This is a repeat of a post I submitted in GA Gardening but thought it might include other "heatful" locations:
I'm planning my varieties to sow and am thinking about the black varieties: Black Krim, Nyagous, Black Zebra and Chocolate Stripes. If anyone had any experience with these varieties I would appreciate their input. I read in one of the feedbacks (can't remember where) that Nyagous doesn't like the heat. I certainly don't want to plant any variety that doesn't like the heat here in Georgia. I've been pretty successful with the red types but am new to the varieties I listed. Any input would be welcomed.
Black Krim is a LONG-season variety, so give it at LEAST 90-120 to mature. The very first one I grew from seed went into my mouth, off the vine, at 150 days from seeding...Best tomato I ever ate...watched it like a hawk, so the two- and four-legged creatures did not get it first...
Also, I found it to be a heavy feeder, so make sure you've either beefed up you soil with lots of organics, or you give it regular (weekly) feedings, but not too much Nitrogen, or you'll end up with a huge, lush, vine, and very little fruits! Finally, be prepared with a sturdy trellis, cause it will be HEAVY, and will pull down most of those little cheapie cages...
I've started using a frame over my tomato beds, and guiding the plants up a leader line thrown over the horizontal bar of the frame. Jute or other sturdy line won't cut into the stem, or snap. Very neat, inexpensive system, although you have to be judicious in training the plant to no more than one, or two (a "vee") main stems.
I repurposed my old, galvanized steel fence posts, sunk 2' on either side. I extended the frame back up to 7', using couplers, 18" PVC pipe, and elbows across the top. Then, I painted the whole thing to match my fence.
This season, I will install another frame on the opposite end of the bed you see, and probably make a box over the bed, with additional PVC horizontals. Then I'll run lines on which to hoist up the 10-15 tomato plants I will put in the bed. I may need a couple of guy? wires to keep the frame from bowing inward under the weight of the loaded plants.
#1 - Tomato Frame
#2 - Tomato Frame
#3 - 4' of Tomato Growth on Frame
#4 - 7' of Tomato Growth on Frame
Thanks for your input Gymgirl. Nice plan you got going there with the beds and frame. I bought the green steel posts at HDvand then tied hog-wire (cattle fence) to it. Gives me more area to tie up those rangy stems. Keep an eye on those tree roots. They have tendency to travek towards good soil. I had fig tree planted 10 feet away from my bed and 3 years later I was digging up roots from it when I dug into my beds. You can buy flashing pretty cheap at HD. It comes in 8" up to 12" I think. I drove it down around the sides of the bed to keep out the roots.

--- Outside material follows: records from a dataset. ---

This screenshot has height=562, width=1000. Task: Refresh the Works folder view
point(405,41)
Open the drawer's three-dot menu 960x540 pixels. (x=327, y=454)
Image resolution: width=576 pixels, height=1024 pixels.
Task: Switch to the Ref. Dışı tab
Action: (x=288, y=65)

I have planted Black Krim three years in a row here in zone 8a.
I absolutely love the taste of Black Krim tomatoes even if the plant didn't produce many fruits.
Also, Black Krim tomatoes did crack very badly with our heat.

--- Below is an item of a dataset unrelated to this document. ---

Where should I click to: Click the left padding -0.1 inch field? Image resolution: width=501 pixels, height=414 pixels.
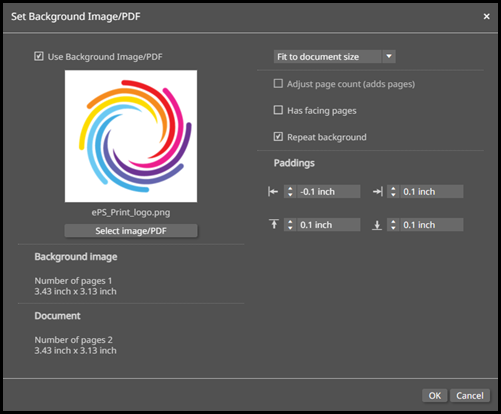pyautogui.click(x=329, y=192)
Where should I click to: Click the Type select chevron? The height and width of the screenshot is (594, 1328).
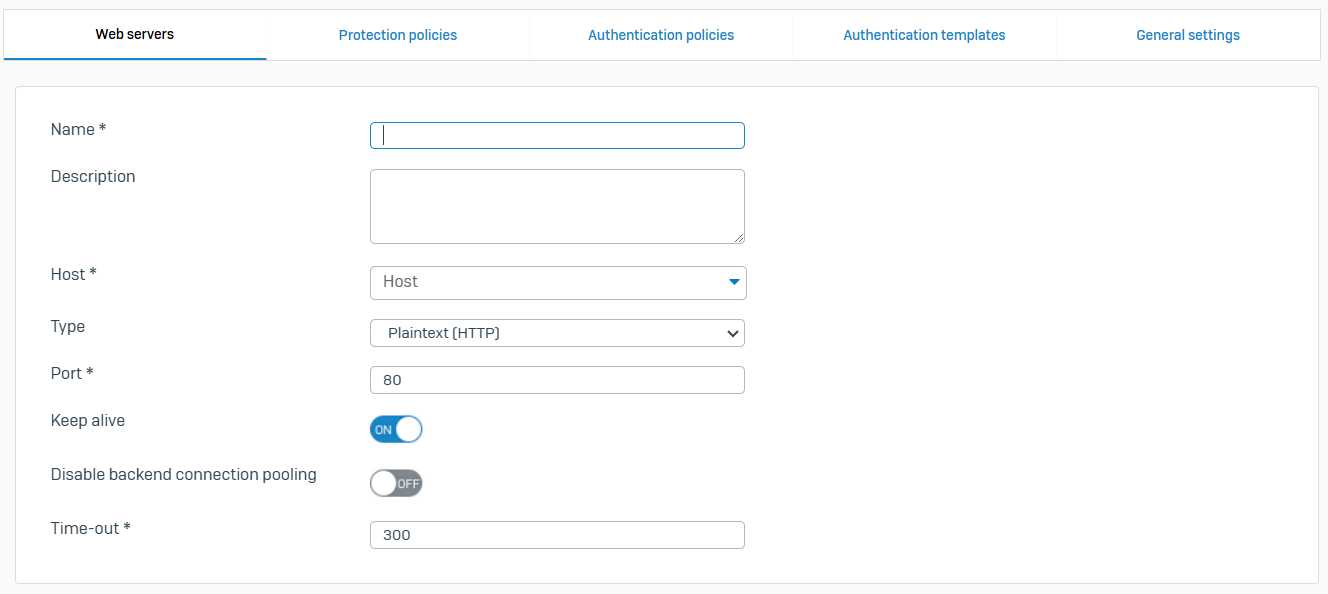pyautogui.click(x=732, y=334)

I am not planting this variety this year.
I have already started Black Zebra and Chocolate Stripes from seeds.
Both those varieties are the taller and the thickest of all of my tomato seedligs this year.
I am really excited to try them.
Other black tomatoes that I will be growing this year are:
Black Cherry (I grew this variety last year and it was delish)
Cherokee Purple (10 times superior in taste than Black Krim and no cracks)
Chocolate Cherry (first year in my garden)
Black Plum (first year in my garden)
I understand that Black From Tula does really well in the South.I think it likes the hotter weather which enhances its flavor. I tried it in 2011 and had mixed results. The first harvest didn't taste as good as the next one.
Paul Robeson is my favorite Black Tomato but Black Krim is a close runner up. It does have a tendency to crack around it's green shoulders, but that happens no matter where it's grown. I have found it to produce earlier in the season then GymGirl and I have gotten decent yields. I really recommend it but Black from Tula is good too.
I've had good luck with Indian Stripe. It produced earlier than Cherokee Purple and seemed to have more fruit overall. I've not grown the blacks you listed, though. I've been happy enough with either Indian Stripe or Cherokee Purple.
Thanks again folks for your input. I really appreciate it mainly because I had a bad experience with blacks a couple years ago when I planted Black Pear. It was a disaster. Fruit was brown orange, few and not too tasty. Of course it mwas one of the hottest summers we've had. I also planted Cherokee Purple in a pot but had it in too much shade as I got a healthy plant but only 5 or 6 fruits. I may try CP again in ground with better light but have read that it isn't a big producer.
When you mention having a nice plant with few fruits, it makes me wonder if the Nitrogen levels were too high. That's one of the symptoms.
There are so many different black tomatoes I don't think it was the color that was the issue. Maybe the type and the extremely high temps. I'm sure you'll find something you like. Please let us know how it goes.